Comment by ainiriand
... Training their own models out of your code...
... Training their own models out of your code...
> If you're publishing your code anywhere, it's getting trained on
citation needed. first they need to know my code exists... spend time and traffic crawling it because it's sure as hell not going to be hosted on azure... probably get detected and banned.
No citation needed. It should be an assumption and thought as a malicious cybersecurity threat.
> It should be an assumption and thought as a malicious cybersecurity threat.
If you believe in absolute cybersecurity for anything you keep online boy I've got news for you. Literally all you can do is make it tougher but it will never be uncrackable. The degree of it depends on how much you can invest and suffer.
same here. codeberg makes in tougher so it's a measure.
Most people don't care about the AI being trained on their FOSS repos. If they did, they would have mass migrated when Microsoft announced it. The timing suggests that the downtime and the performance issues are definitely the irritants here.

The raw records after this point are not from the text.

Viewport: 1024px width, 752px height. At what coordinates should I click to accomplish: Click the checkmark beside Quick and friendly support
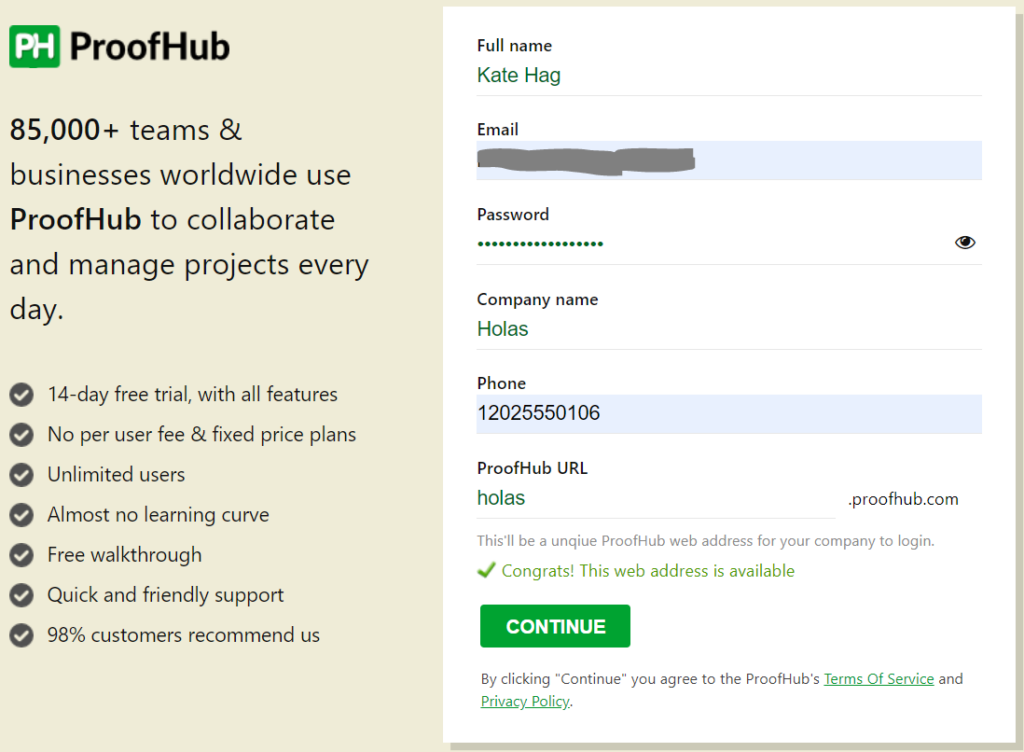pos(22,595)
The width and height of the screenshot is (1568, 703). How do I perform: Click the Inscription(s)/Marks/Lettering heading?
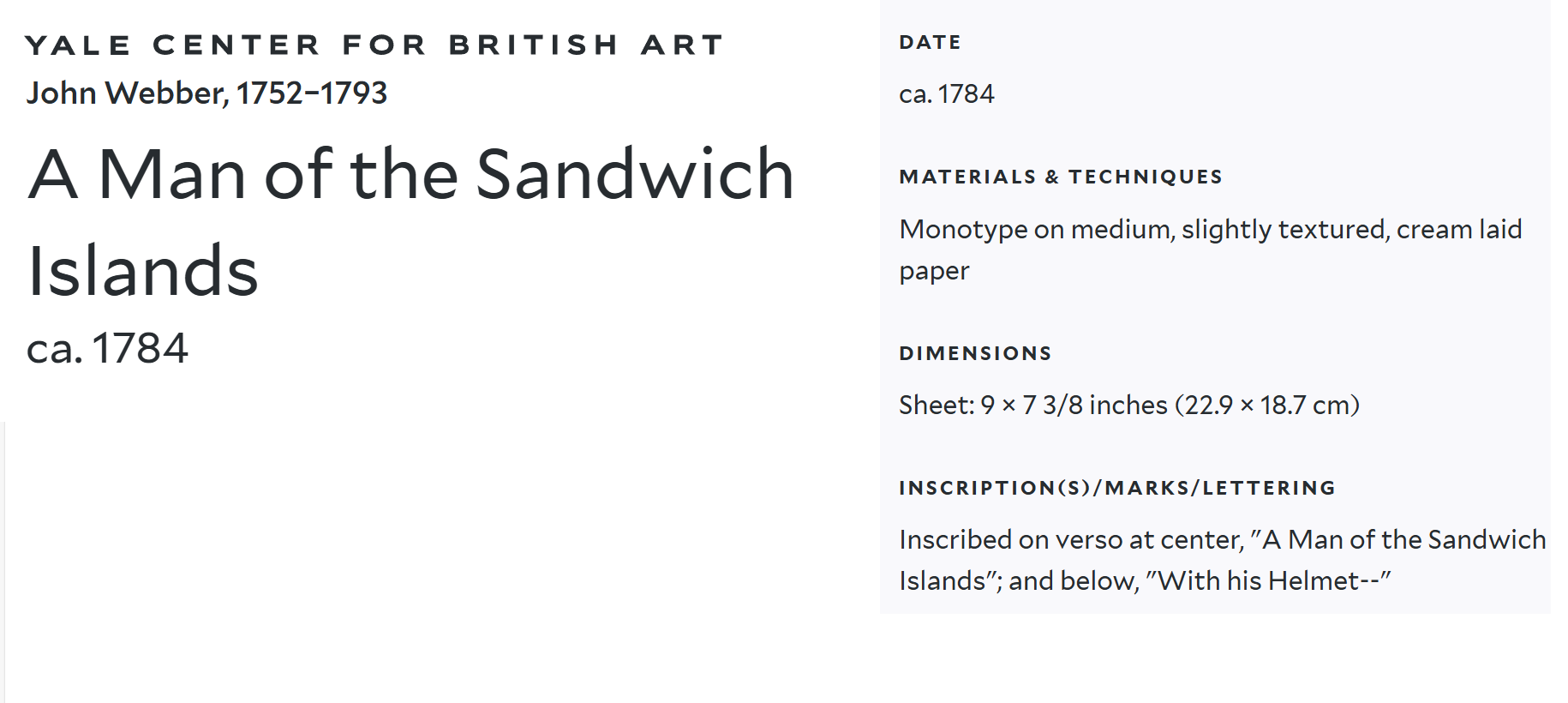pos(1117,488)
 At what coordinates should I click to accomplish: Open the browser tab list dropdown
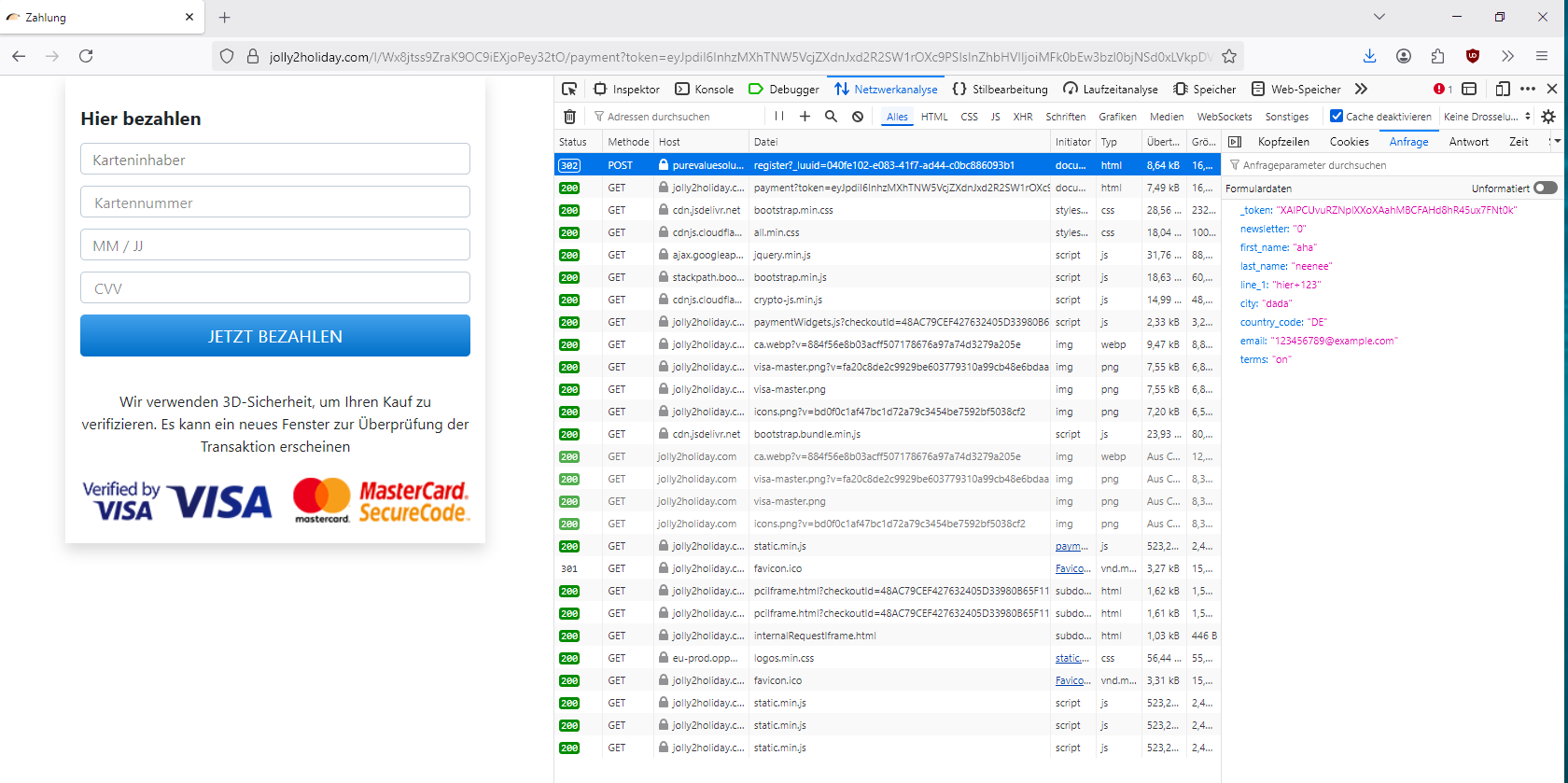tap(1379, 17)
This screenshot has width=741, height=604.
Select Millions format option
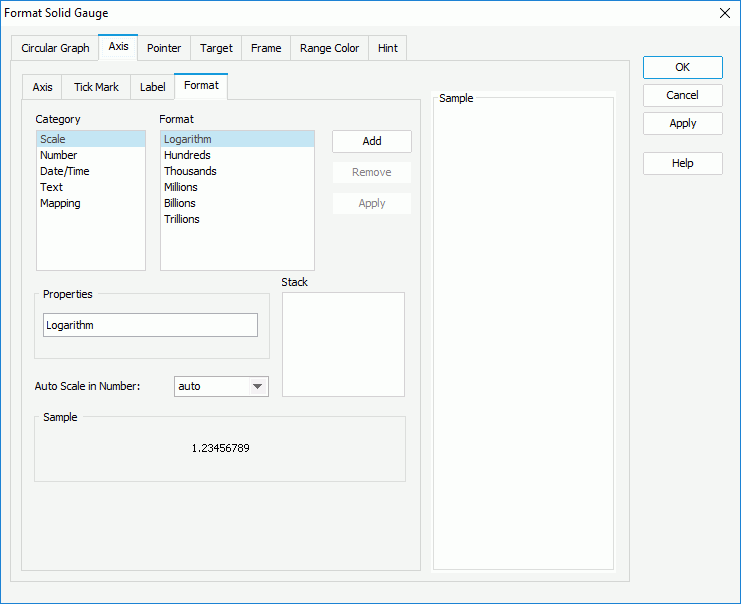(181, 187)

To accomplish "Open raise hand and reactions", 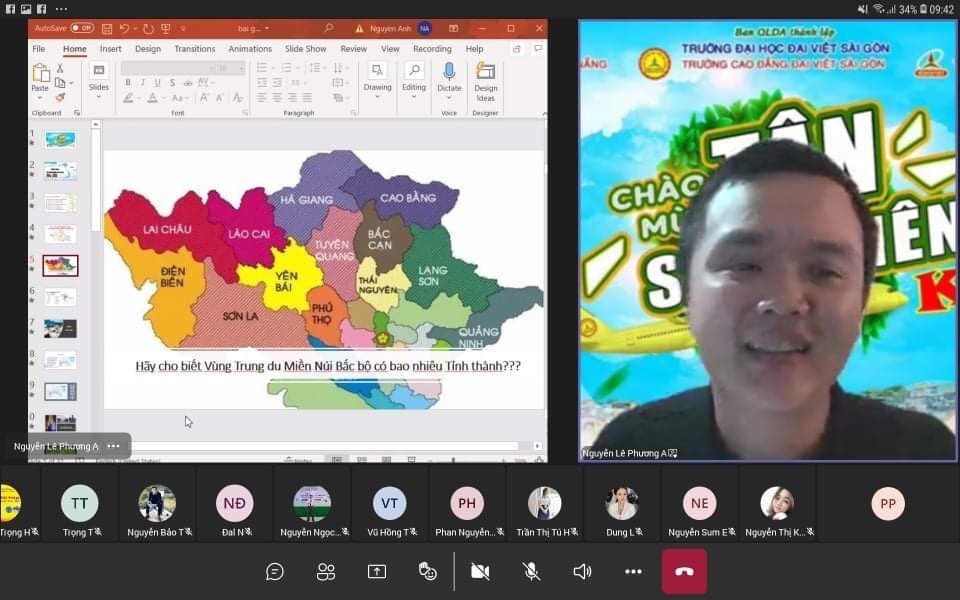I will tap(428, 571).
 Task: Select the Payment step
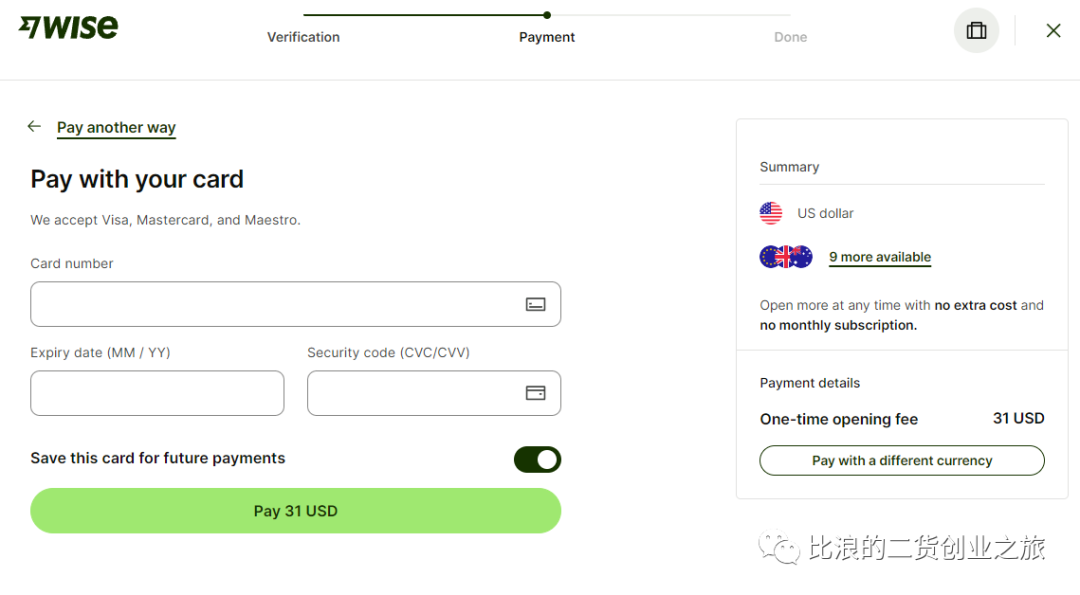tap(547, 37)
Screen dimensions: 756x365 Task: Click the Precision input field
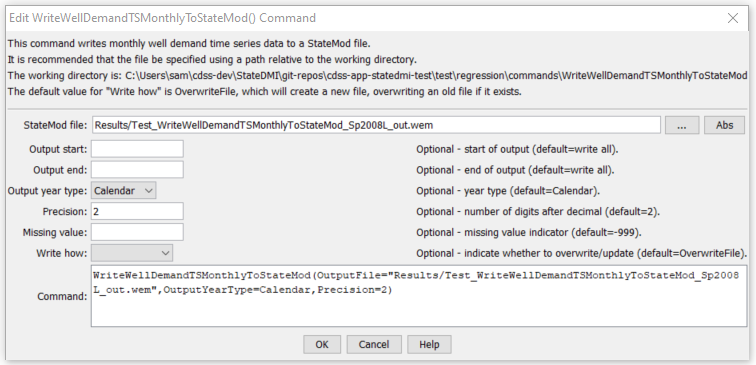point(137,211)
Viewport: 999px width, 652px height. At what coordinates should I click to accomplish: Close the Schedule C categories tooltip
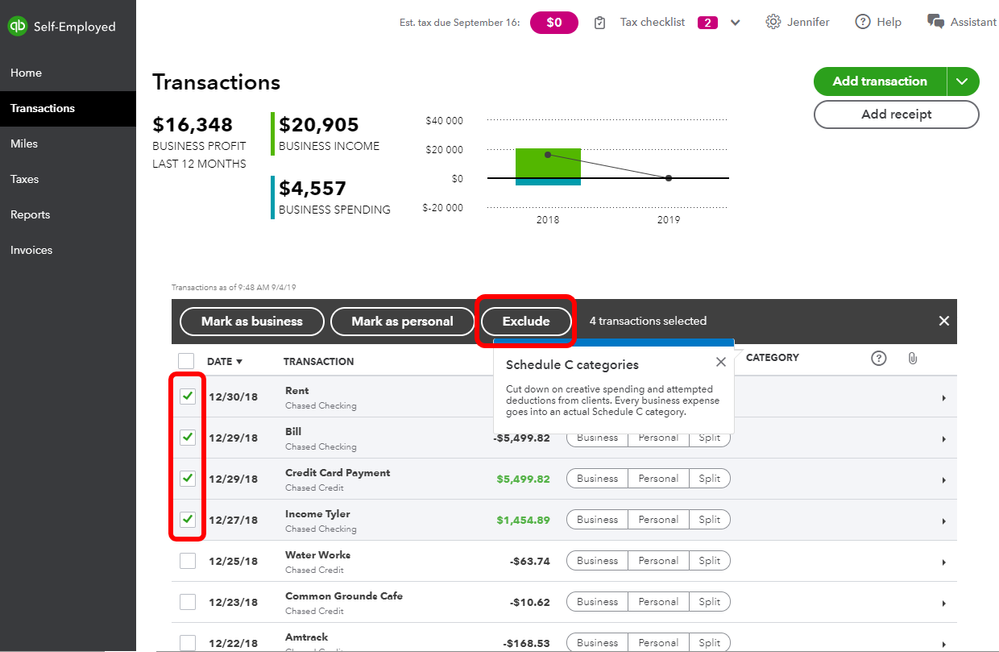[x=721, y=363]
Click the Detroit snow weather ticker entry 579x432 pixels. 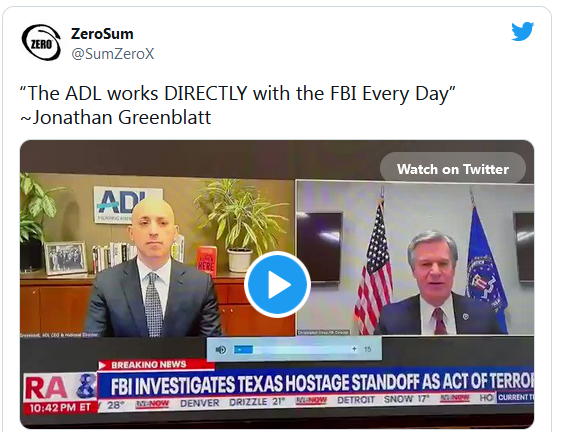coord(383,400)
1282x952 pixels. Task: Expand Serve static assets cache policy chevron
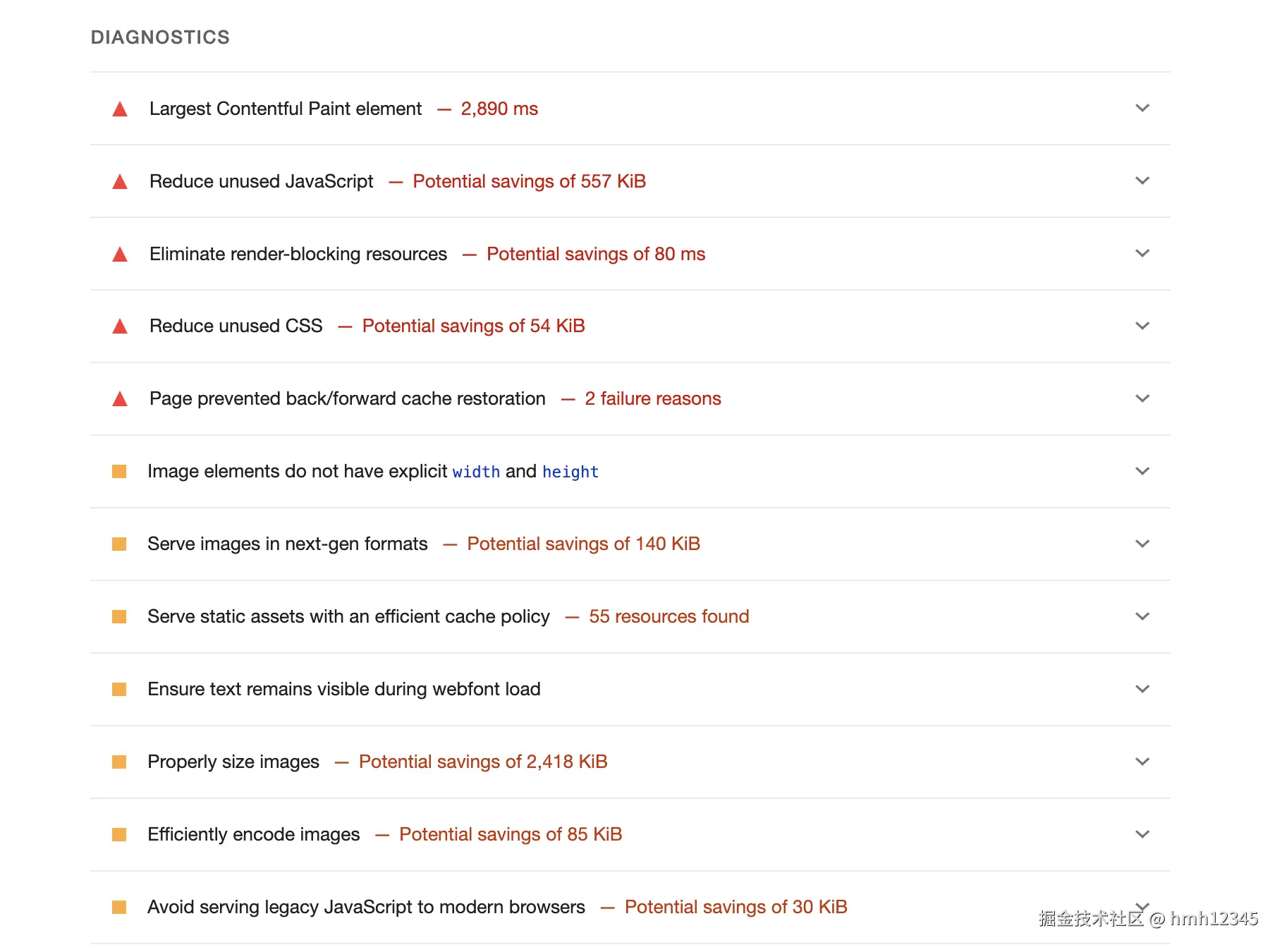(x=1142, y=616)
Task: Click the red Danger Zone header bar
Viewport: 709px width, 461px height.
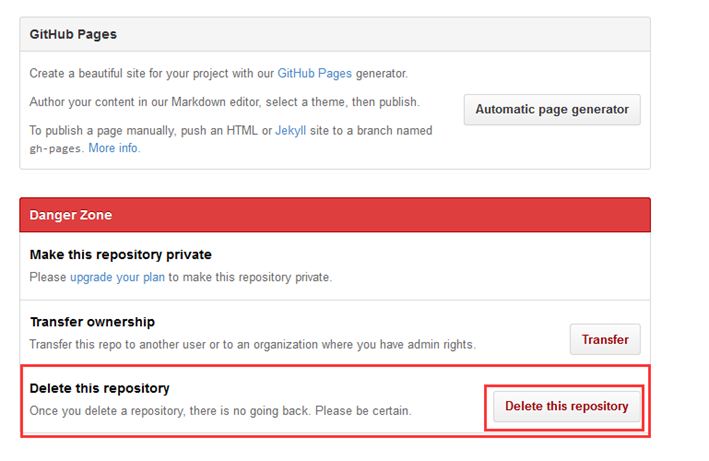Action: [x=335, y=215]
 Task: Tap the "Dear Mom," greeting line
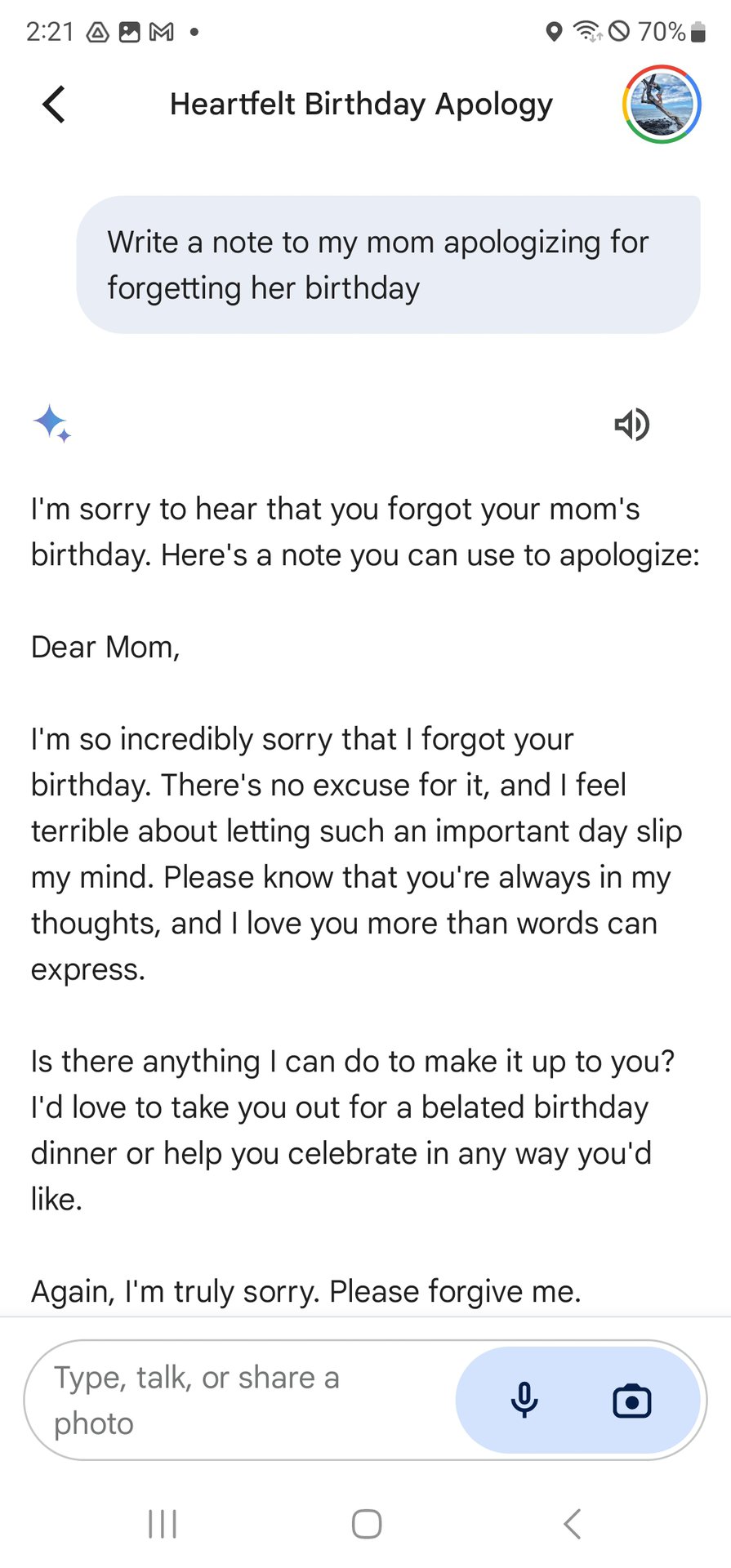(105, 647)
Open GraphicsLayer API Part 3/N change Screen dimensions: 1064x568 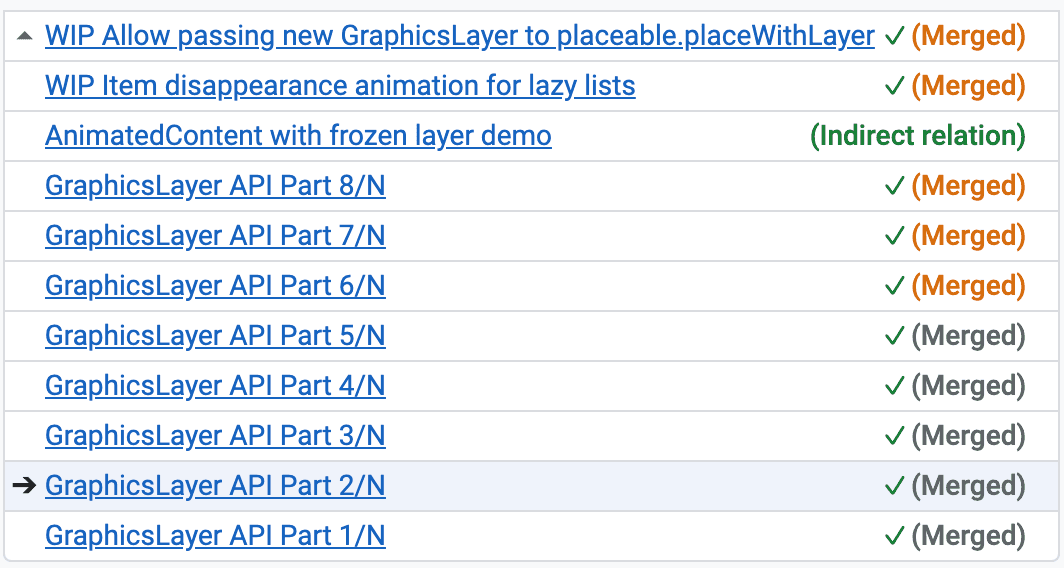click(x=215, y=436)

This is not to say that people shouldn't care about AI training. I was disappointed by the public response when they announced it. The GH ToS has conditions that allow them to use your code, overriding its license. Even worse, that still applies if somebody else mirrors your code there from some other forge. And they don't stop at that. I have noticed that they just scrape off code from source registries like crates.io in the name of security. I would be surprised if they didn't use that too for training their AI.
I personally expected the AI stuff to be a fad that would go away quickly, and thus didn't get out the second they did that (for the same reason that distro-hopping is unhealthy). It's more a symptom of the frog recognising that okay yeah the temperature's grown definitely too high.
If you're publishing your code anywhere, it's getting trained on. MS does not restrict themselves to only training on GH-hosted code.